From: Greg Chamberlain <GregChamberlain@compuserve.com>

   By JULIE WATSON

   MONTERREY, Mexico, Dec 17 (AP) -- The crucial flow of dollars from
migrant workers in the United States to families in Latin America has
dwindling after the Sept. 11 terror attacks and the onset of the U.S.
recession, according to a bank study released Monday.
   Of 1,000 Latin Americans surveyed in the United States in the last two
months, 56 percent said they were sending less money home now than they did
before the terrorist hijackers flew planes into the World Trade Center in
New York and the Pentagon.
   The Inter-American Development Bank study found 7 percent of those
surveyed said they had lost their job because of the U.S. economic downturn
and 26 percent were earning less after Sept. 11.
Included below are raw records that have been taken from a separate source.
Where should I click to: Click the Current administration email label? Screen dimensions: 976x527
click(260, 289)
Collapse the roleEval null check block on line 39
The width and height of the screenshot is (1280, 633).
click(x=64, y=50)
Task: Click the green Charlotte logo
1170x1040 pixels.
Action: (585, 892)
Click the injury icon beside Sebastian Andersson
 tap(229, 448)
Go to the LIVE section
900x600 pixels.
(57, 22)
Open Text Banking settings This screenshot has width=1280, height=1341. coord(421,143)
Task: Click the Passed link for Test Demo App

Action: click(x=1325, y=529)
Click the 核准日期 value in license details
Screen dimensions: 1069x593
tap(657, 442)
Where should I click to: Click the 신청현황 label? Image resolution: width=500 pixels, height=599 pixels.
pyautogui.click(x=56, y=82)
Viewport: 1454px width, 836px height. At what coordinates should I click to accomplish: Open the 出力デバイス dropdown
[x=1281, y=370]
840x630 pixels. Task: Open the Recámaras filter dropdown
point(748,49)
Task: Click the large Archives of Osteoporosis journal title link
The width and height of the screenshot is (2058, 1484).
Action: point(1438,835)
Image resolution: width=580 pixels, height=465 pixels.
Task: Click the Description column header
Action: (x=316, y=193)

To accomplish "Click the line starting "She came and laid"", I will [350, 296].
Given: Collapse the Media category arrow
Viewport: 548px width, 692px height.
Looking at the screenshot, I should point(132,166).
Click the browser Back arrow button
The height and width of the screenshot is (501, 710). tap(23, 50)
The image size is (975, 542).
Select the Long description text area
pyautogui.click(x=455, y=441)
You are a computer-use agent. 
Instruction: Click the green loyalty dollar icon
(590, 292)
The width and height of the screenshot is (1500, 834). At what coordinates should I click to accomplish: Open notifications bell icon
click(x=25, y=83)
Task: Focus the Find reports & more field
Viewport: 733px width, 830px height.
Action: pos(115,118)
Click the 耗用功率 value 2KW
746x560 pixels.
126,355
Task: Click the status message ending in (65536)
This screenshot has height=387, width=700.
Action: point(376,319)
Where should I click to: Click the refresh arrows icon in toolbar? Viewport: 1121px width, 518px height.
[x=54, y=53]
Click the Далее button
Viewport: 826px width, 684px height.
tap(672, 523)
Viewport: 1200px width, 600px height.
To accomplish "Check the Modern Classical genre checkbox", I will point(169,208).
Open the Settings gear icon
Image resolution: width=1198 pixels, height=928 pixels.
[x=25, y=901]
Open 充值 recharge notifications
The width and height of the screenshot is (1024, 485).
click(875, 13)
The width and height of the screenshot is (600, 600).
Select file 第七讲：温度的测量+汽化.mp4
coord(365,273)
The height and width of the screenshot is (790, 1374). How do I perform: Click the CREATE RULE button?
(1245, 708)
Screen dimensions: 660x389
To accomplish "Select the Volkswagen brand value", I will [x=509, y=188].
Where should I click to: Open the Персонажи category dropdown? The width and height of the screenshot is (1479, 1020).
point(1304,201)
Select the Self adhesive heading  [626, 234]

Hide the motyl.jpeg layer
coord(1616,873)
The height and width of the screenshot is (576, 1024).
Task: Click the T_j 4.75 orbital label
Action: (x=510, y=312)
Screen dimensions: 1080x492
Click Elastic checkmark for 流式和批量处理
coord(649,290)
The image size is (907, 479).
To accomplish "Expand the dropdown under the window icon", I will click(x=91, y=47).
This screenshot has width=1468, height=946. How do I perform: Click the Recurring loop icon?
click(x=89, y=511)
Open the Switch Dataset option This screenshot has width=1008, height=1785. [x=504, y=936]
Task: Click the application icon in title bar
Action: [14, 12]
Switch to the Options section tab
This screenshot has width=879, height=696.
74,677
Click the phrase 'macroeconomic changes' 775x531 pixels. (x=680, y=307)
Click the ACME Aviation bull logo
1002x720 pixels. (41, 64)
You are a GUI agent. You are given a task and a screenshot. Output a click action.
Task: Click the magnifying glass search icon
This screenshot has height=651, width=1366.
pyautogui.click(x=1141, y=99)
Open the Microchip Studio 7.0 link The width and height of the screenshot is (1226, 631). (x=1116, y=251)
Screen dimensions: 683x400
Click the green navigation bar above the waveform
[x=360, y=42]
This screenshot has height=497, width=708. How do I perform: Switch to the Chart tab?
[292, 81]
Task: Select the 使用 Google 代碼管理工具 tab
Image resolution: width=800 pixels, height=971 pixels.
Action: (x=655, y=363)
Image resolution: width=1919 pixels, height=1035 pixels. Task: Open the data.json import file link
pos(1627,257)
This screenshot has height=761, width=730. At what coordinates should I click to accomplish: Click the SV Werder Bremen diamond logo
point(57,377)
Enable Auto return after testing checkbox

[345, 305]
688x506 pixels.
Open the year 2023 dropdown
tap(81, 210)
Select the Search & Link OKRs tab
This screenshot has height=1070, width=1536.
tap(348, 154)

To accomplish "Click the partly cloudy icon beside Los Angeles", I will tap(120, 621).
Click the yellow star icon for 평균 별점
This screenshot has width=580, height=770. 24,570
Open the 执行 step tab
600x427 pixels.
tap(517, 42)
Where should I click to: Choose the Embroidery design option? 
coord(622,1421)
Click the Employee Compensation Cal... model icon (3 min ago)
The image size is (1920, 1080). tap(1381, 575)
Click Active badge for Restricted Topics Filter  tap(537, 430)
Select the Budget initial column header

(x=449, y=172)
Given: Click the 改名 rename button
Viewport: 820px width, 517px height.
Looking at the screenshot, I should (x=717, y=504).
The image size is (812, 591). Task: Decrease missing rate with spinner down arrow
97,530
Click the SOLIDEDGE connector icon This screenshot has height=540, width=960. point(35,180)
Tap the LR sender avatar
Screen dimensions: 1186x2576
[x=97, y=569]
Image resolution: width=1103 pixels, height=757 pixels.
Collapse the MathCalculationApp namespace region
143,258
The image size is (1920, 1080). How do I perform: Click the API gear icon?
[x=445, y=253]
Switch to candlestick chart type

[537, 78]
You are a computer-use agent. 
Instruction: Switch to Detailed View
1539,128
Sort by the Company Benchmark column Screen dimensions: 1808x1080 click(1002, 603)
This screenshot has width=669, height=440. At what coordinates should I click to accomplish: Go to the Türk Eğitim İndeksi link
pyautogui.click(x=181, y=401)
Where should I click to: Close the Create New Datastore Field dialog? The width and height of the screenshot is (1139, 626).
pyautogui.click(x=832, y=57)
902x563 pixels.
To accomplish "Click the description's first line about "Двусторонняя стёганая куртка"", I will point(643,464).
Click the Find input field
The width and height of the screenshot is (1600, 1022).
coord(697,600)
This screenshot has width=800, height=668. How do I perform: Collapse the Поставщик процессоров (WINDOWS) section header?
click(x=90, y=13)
   Even those who hadn't been directly affected said they were sending less
money home, fearing they will need more money to live in the United States
in the coming months.
   "If these trends persist, Latin America could lose billions of dollars
in remittances," Donald Terry, manager of the bank's multilateral
investment fund, said Monday.
   Bank estimates for last year put total remittances to Latin America and
the Caribbean at $20 biIlion, with most of that coming from the 15 million
Latin American-born people working in the United States.
   In El Salvador remittances account for 13 percent of the country's
foreign income. In Mexico an estimated 40 percent of households with a
migrant worker aboard have no other income.